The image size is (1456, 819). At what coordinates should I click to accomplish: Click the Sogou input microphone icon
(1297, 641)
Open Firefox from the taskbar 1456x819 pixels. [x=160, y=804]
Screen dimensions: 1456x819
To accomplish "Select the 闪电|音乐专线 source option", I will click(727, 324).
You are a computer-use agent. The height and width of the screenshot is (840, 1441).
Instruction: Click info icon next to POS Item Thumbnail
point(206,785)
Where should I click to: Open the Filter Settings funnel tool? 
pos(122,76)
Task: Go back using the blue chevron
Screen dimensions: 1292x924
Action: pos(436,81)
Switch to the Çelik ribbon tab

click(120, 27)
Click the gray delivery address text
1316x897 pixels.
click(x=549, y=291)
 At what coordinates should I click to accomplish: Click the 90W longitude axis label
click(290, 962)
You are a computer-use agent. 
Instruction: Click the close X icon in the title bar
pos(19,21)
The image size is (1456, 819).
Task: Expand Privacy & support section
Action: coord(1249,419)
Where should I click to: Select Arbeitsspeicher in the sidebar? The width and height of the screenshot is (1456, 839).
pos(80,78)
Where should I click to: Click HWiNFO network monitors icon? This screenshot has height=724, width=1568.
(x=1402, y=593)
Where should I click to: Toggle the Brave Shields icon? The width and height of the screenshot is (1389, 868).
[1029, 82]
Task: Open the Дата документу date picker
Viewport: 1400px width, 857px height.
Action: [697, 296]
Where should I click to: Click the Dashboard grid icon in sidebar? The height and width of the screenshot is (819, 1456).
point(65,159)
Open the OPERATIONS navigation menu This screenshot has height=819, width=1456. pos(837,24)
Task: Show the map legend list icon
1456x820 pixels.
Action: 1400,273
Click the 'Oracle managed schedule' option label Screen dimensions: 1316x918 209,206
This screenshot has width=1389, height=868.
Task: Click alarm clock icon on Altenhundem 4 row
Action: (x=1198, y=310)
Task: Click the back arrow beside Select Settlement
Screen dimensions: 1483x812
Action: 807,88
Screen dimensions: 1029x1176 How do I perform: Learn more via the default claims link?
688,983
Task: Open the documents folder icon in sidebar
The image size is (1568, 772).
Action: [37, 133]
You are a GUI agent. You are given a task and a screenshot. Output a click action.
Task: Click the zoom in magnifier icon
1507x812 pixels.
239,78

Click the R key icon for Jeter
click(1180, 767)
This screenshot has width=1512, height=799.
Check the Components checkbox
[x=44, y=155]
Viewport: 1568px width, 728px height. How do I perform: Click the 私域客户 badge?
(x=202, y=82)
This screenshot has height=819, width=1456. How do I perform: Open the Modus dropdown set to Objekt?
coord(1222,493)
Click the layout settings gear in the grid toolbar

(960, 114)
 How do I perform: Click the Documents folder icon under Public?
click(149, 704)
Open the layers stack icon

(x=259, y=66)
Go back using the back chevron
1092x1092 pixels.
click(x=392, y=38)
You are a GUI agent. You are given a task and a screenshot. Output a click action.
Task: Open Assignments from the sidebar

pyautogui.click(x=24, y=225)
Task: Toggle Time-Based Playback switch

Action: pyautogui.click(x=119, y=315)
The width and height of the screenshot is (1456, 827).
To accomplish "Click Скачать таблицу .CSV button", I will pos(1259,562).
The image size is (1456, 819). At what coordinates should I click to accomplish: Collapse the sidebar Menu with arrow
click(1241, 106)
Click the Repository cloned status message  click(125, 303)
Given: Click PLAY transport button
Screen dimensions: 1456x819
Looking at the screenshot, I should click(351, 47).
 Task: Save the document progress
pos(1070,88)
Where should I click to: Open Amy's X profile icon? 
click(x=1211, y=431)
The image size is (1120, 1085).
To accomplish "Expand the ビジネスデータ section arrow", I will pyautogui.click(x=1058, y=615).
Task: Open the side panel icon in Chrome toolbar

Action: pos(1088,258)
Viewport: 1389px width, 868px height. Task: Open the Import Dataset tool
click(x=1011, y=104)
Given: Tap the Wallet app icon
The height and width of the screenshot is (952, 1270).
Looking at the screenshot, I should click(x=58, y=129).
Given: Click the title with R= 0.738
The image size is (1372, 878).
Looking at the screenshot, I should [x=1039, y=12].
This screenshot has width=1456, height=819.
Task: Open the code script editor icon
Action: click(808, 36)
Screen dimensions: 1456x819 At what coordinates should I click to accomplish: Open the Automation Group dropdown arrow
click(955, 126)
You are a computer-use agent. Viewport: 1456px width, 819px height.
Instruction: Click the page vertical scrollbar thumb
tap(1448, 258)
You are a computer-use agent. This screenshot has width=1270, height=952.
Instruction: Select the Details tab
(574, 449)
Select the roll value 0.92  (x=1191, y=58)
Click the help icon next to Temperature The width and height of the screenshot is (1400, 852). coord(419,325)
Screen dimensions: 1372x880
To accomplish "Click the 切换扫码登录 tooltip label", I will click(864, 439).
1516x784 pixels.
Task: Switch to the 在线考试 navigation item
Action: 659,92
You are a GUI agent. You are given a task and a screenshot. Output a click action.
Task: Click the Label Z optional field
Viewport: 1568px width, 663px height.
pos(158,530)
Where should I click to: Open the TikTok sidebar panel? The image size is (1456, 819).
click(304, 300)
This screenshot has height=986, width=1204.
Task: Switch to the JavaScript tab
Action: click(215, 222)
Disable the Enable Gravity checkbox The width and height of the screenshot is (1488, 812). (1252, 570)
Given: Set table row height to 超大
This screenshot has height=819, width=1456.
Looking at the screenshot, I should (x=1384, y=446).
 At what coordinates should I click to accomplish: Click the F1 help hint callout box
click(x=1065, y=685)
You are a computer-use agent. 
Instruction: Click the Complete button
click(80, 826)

- - -

— What needs to be done —
Reproduce each entry above without a single difference.

— Result for this task —
The image size is (1456, 819). At what coordinates should I click to accomplish: Click the Sogou input microphone icon
(1297, 641)
Open Firefox from the taskbar 1456x819 pixels. [x=160, y=804]
Screen dimensions: 1456x819
To accomplish "Select the 闪电|音乐专线 source option", I will click(727, 324).
You are a computer-use agent. The height and width of the screenshot is (840, 1441).
Instruction: Click info icon next to POS Item Thumbnail
point(206,785)
Where should I click to: Open the Filter Settings funnel tool? 
pos(122,76)
Task: Go back using the blue chevron
Screen dimensions: 1292x924
Action: pos(436,81)
Switch to the Çelik ribbon tab

click(120, 27)
Click the gray delivery address text
1316x897 pixels.
click(x=549, y=291)
 At what coordinates should I click to accomplish: Click the 90W longitude axis label
click(290, 962)
You are a computer-use agent. 
Instruction: Click the close X icon in the title bar
pos(19,21)
The image size is (1456, 819).
Task: Expand Privacy & support section
Action: coord(1249,419)
Where should I click to: Select Arbeitsspeicher in the sidebar? The width and height of the screenshot is (1456, 839).
pos(80,78)
Where should I click to: Click HWiNFO network monitors icon? This screenshot has height=724, width=1568.
(x=1402, y=593)
Where should I click to: Toggle the Brave Shields icon? The width and height of the screenshot is (1389, 868).
[1029, 82]
Task: Open the Дата документу date picker
Viewport: 1400px width, 857px height.
Action: [697, 296]
Where should I click to: Click the Dashboard grid icon in sidebar? The height and width of the screenshot is (819, 1456).
point(65,159)
Open the OPERATIONS navigation menu This screenshot has height=819, width=1456. pos(837,24)
Task: Show the map legend list icon
1456x820 pixels.
Action: 1400,273
Click the 'Oracle managed schedule' option label Screen dimensions: 1316x918 209,206
This screenshot has width=1389, height=868.
Task: Click alarm clock icon on Altenhundem 4 row
Action: (x=1198, y=310)
Task: Click the back arrow beside Select Settlement
Screen dimensions: 1483x812
Action: 807,88
Screen dimensions: 1029x1176 How do I perform: Learn more via the default claims link?
688,983
Task: Open the documents folder icon in sidebar
The image size is (1568, 772).
Action: [37, 133]
You are a GUI agent. You are given a task and a screenshot. Output a click action.
Task: Click the zoom in magnifier icon
1507x812 pixels.
239,78

Click the R key icon for Jeter
click(1180, 767)
This screenshot has width=1512, height=799.
Check the Components checkbox
[x=44, y=155]
Viewport: 1568px width, 728px height. How do I perform: Click the 私域客户 badge?
(x=202, y=82)
This screenshot has height=819, width=1456. How do I perform: Open the Modus dropdown set to Objekt?
coord(1222,493)
Click the layout settings gear in the grid toolbar

(960, 114)
 How do I perform: Click the Documents folder icon under Public?
click(149, 704)
Open the layers stack icon

(x=259, y=66)
Go back using the back chevron
1092x1092 pixels.
click(x=392, y=38)
You are a GUI agent. You are given a task and a screenshot. Output a click action.
Task: Open Assignments from the sidebar

pyautogui.click(x=24, y=225)
Task: Toggle Time-Based Playback switch

Action: pyautogui.click(x=119, y=315)
The width and height of the screenshot is (1456, 827).
To accomplish "Click Скачать таблицу .CSV button", I will pos(1259,562).
The image size is (1456, 819). At what coordinates should I click to accomplish: Collapse the sidebar Menu with arrow
click(1241, 106)
Click the Repository cloned status message  click(125, 303)
Given: Click PLAY transport button
Screen dimensions: 1456x819
Looking at the screenshot, I should click(351, 47).
 Task: Save the document progress
pos(1070,88)
Where should I click to: Open Amy's X profile icon? 
click(x=1211, y=431)
The image size is (1120, 1085).
To accomplish "Expand the ビジネスデータ section arrow", I will pyautogui.click(x=1058, y=615).
Task: Open the side panel icon in Chrome toolbar

Action: pos(1088,258)
Viewport: 1389px width, 868px height. Task: Open the Import Dataset tool
click(x=1011, y=104)
Given: Tap the Wallet app icon
The height and width of the screenshot is (952, 1270).
Looking at the screenshot, I should click(x=58, y=129).
Given: Click the title with R= 0.738
The image size is (1372, 878).
Looking at the screenshot, I should [x=1039, y=12].
This screenshot has width=1456, height=819.
Task: Open the code script editor icon
Action: click(808, 36)
Screen dimensions: 1456x819 At what coordinates should I click to accomplish: Open the Automation Group dropdown arrow
click(955, 126)
You are a computer-use agent. Viewport: 1456px width, 819px height.
Instruction: Click the page vertical scrollbar thumb
tap(1448, 258)
You are a computer-use agent. This screenshot has width=1270, height=952.
Instruction: Select the Details tab
(574, 449)
Select the roll value 0.92  (x=1191, y=58)
Click the help icon next to Temperature The width and height of the screenshot is (1400, 852). coord(419,325)
Screen dimensions: 1372x880
To accomplish "Click the 切换扫码登录 tooltip label", I will click(864, 439).
1516x784 pixels.
Task: Switch to the 在线考试 navigation item
Action: 659,92
You are a GUI agent. You are given a task and a screenshot. Output a click action.
Task: Click the Label Z optional field
Viewport: 1568px width, 663px height.
pos(158,530)
Where should I click to: Open the TikTok sidebar panel? The image size is (1456, 819).
click(304, 300)
This screenshot has height=986, width=1204.
Task: Switch to the JavaScript tab
Action: click(215, 222)
Disable the Enable Gravity checkbox The width and height of the screenshot is (1488, 812). (1252, 570)
Given: Set table row height to 超大
This screenshot has height=819, width=1456.
Looking at the screenshot, I should (x=1384, y=446).
 At what coordinates should I click to accomplish: Click the F1 help hint callout box
click(x=1065, y=685)
You are a computer-use agent. 
Instruction: Click the Complete button
click(80, 826)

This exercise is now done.